Francis Collins: Well the public does have a lot of say.  We have many disease advocacy groups who are constantly putting forward their case for why more research needs to be done on their condition, and of course, I would love to meet all of those requests, but we are often stuck in a situation where we’re limited in resources, and so we can’t do everything.  

But certainly we work I think pretty effectively with a lot of those groups to identify where are the areas that are most ripe for investment.  And sometimes that means coming up with an RFA because something is about to break.  Sometimes it’s organizing a workshop and trying to survey the field of a disease that seems to have gotten stuck for a while and figure out how to get it unstuck, and figure out how to get some new ideas and new scientific minds working on the problem.  I would say, for the most part, we have very productive, synergistic, friendly relationships with disease advocates who understand how the process works, are anxious to see resources put into their disease, but want it to be done in a fashion that’s scientifically productive and not just throwing money at the problem.

Question:
Are there areas of medicine or technologies where research dollars go farther?
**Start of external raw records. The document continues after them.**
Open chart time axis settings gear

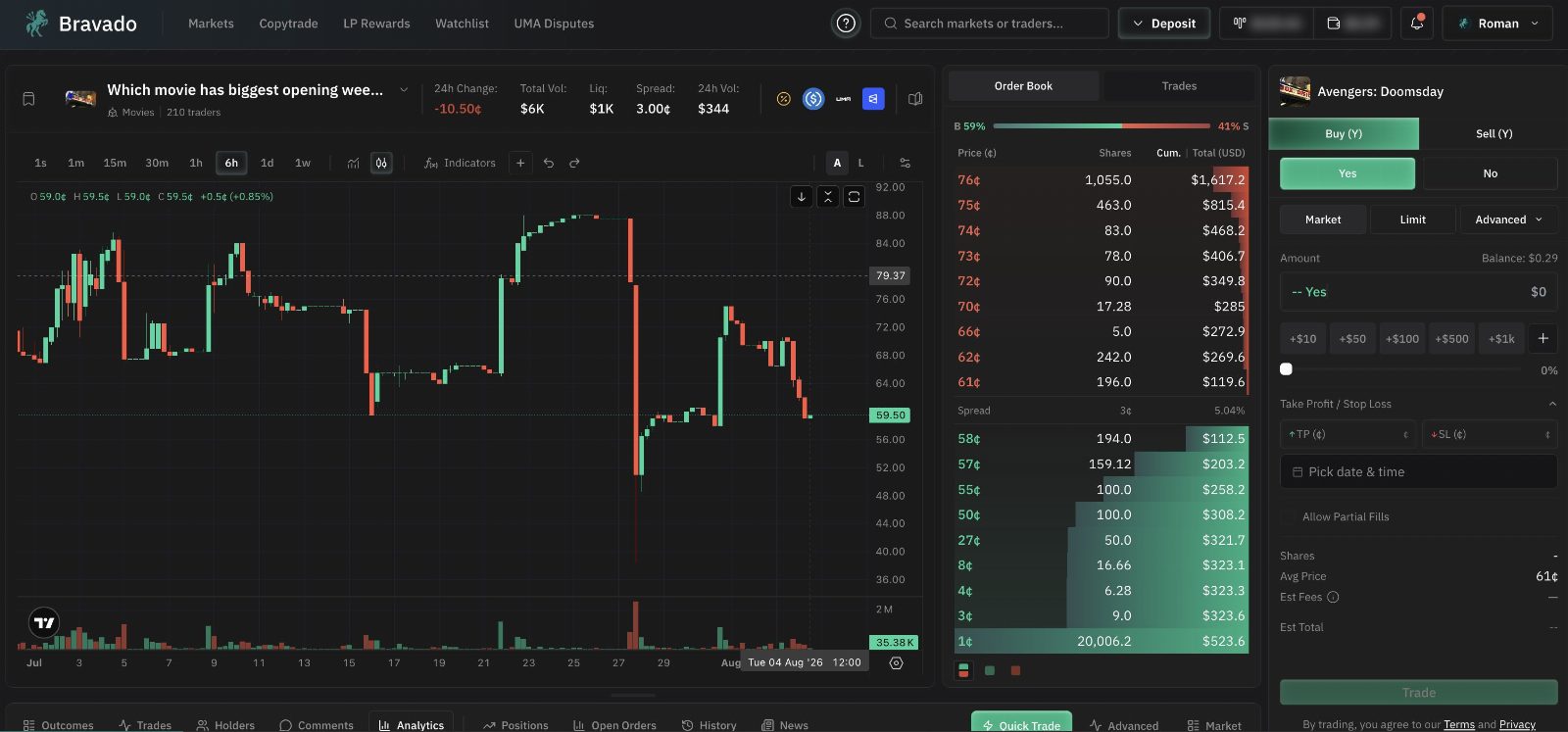896,663
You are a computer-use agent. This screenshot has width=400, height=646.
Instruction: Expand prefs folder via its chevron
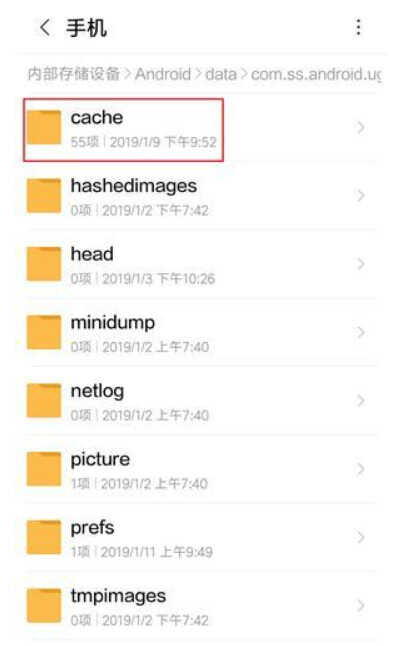361,538

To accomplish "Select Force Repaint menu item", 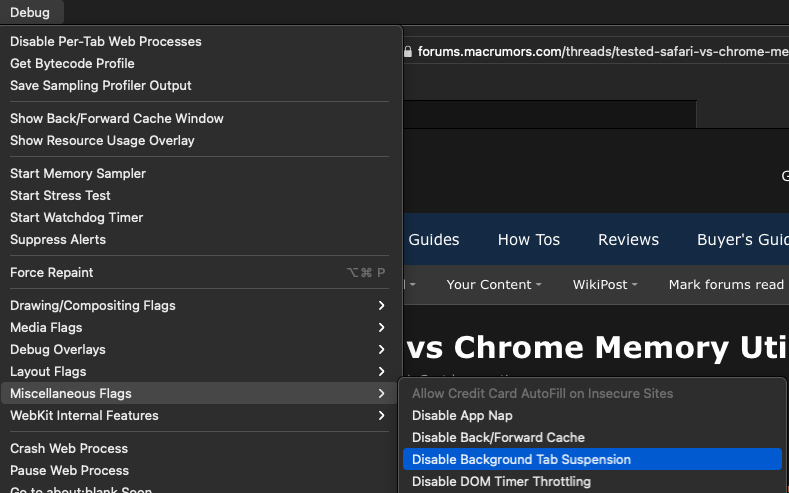I will pyautogui.click(x=52, y=272).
Francis Collins: Return on investment is always an interesting question when it comes to medical research.  Well, what would you call "return?"  Is it that you’ve published a certain number of papers?  Well, that is one metric I suppose and that they are in high-impact journals, that’s another metric.  But really what we’re about is trying to help people.  

So the real return you’re looking for is clinical benefits, diagnostics, therapeutics, preventive measures.  The lead time on those is often measured in years.  And so it maybe quite difficult to assess when you’re just looking at a program that’s been underway for three or four years, how does it measure up in terms of what you’re getting for your dollars compared to some other program that similarly is sort of in an early stage of moving into clinical benefits?  But we try to do that to the extent we can and I think we should.  This is taxpayers' money; the taxpayers believe in us as the place that is gonna make that next breakthrough.  They want to be assured that we’re using those dollars in the most effective way possible.  Sometimes people think NIH is just, you know, playing around in the lab.  I can assure that’s not the view of people here, but we need to be prepared at any moment to defend the choices we’ve made as having had the best chance of benefiting real people out there who are counting on us to use their money wisely.  It is their money.